Integration is the future of the NHS – but the pace of change is too slow.
The comments were made by Lord Kerslake, chair of King’s College Hospital NHS Foundation Trust, as he scrutinised the Spending Review during a meeting hosted by The King’s Trust.
On 25 November 2015 chancellor George Osborne announced plans to deliver £6bn ‘up front’ to the NHS next year as part of the £10bn increase in the health budget.
The announcements were “better than expected or feared” said Lord Kerslake, who likened the situation before the Spending Review to “heading for a brick wall”.

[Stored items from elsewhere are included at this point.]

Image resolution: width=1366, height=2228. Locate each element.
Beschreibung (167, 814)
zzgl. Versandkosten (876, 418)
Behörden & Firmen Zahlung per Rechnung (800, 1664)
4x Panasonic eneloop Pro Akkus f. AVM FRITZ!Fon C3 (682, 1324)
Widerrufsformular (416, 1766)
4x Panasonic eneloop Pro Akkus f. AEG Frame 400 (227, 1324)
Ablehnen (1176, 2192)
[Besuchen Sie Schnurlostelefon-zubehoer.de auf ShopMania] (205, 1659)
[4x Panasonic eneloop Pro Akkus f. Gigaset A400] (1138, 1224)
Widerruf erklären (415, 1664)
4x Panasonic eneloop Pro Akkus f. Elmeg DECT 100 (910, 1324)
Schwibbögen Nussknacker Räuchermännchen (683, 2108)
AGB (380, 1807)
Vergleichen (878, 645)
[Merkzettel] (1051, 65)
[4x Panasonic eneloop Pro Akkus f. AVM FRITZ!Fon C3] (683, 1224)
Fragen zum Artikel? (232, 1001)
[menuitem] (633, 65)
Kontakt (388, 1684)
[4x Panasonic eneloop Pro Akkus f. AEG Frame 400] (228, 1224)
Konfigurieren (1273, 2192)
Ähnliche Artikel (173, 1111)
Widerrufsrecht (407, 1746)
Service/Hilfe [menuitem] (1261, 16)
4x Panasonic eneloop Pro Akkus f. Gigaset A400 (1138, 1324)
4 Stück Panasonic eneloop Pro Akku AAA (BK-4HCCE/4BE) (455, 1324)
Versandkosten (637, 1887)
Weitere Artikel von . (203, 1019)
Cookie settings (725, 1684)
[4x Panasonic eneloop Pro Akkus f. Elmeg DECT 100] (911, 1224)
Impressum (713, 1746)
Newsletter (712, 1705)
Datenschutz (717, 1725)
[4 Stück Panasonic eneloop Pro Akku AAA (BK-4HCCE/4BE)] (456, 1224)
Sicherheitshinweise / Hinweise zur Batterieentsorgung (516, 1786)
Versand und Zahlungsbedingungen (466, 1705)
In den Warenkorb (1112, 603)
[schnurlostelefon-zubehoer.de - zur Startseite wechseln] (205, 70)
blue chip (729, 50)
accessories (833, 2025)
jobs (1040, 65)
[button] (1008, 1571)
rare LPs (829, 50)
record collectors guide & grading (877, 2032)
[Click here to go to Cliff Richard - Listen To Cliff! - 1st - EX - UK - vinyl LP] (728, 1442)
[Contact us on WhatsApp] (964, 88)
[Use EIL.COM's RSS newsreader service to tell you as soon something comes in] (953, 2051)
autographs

Although disaster may have been avoided in the short term, the fundamental structural problems in funding the NHS have yet to be tackled, he noted.
“Integration is the way we should go, but that pace of change is too slow.
“We haven’t yet found a sustainable, effective way of moving towards integration and part of that links to fragmentation and lack of system leadership,” he said.
The challenge lies in creating a system of local leadership across the country, he commented after the event.
“Manchester has got a very interesting model, we need similar types of models in other parts of the country.
“Some are already making progress with this so we shouldn’t say there isn’t progress. We have just got to move faster,” added Lord Kerslake.
Sir Malcolm Grant, chair of NHS England, said new models of care cover around 25% of the population.
“The primary purpose is not to save money it’s to improve the quality of care to patients, to keep patients out of hospitals and to provide enhanced facilities in local communities,” he said.
While there is significant demand for a shift from acute care to community care the reality is that hospitals are desperately trying to manage demand down.
“We are still in a world of short-termism, this is short term fix stuff with a vengeance,” said Lord Kerslake.
Both Lord Kerslake and Sir Grant were speaking at The Spending Review: What does it mean for health and social care? event held by healthcare charity The King’s Fund.